Tensions of Standardization and Variation in the Encoding of Ancient Scripts in Unicode

Anshuman Pandey (Michigan)

Digital Classicist London seminar 2018

Friday July 20th at 16:30, in room 234, Senate House, Malet Street, London WC1E 7HU

Livecast at Digital Classicist London YouTube channel.

The Unicode Standard has transformed scholarship in global classics by providing technologies to represent texts in the languages of the world using the original writing systems. More than 100 scripts have been encoded in Unicode and there are active efforts to include additional scripts and characters. Encoding a script in Unicode requires determining the distinctiveness and boundaries of the ‘script’, identifying representative forms of characters and stylistic variants, and unifying scribal and regional styles. For most scripts the process is relatively straightforward. But, there exists a tension between ‘standardization’ and ‘customization’ for some scripts.
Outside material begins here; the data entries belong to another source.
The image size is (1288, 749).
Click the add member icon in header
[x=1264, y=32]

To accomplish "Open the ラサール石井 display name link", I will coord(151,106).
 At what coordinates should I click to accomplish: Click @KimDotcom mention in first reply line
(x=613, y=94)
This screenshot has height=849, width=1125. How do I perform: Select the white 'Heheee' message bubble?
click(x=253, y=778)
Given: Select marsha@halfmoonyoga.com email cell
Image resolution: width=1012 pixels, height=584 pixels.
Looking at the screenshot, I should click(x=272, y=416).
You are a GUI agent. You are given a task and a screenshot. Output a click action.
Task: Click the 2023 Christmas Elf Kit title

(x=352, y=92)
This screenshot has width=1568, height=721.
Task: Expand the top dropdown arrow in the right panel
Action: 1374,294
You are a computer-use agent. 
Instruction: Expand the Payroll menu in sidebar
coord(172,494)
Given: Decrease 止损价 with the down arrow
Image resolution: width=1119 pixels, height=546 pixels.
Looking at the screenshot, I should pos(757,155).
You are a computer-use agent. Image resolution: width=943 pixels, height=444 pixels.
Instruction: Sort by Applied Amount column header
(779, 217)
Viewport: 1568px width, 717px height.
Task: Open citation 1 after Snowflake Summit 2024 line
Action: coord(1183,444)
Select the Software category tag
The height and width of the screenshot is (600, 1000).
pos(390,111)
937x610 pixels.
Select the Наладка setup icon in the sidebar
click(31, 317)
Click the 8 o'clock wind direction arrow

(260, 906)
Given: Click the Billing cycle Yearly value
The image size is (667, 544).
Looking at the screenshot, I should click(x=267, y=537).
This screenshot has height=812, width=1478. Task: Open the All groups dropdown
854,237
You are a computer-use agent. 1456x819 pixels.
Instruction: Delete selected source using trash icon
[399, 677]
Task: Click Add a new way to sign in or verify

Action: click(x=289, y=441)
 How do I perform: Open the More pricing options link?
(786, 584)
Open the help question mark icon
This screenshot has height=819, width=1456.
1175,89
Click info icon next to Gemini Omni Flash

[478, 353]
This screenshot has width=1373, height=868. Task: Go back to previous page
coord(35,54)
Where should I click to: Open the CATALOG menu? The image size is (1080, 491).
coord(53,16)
From one angle, a given script may be considered a regional variant, or a ‘customization’, of a normative writing system. From another point of view, it may be a distinctive script, a ‘standard’ form in its own right and deserving of a separate encoding in Unicode. This talk will address aspects of this tension by illustrating issues related to the Unicode representation of scripts such as Phrygian and Sidetic, with regard to epichoric Greek; Proto-Sinaitic and Proto-Canaanite, in relation to Egyptian Hieroglyphs; and Elymaic and Khwarezmian, as derivations of Imperial Aramaic. The encoding of such customizations of standard scripts will encourage discussion about the needs for handling global writing systems in Unicode and the representation of linguistic data in digital classics and broader computational humanities.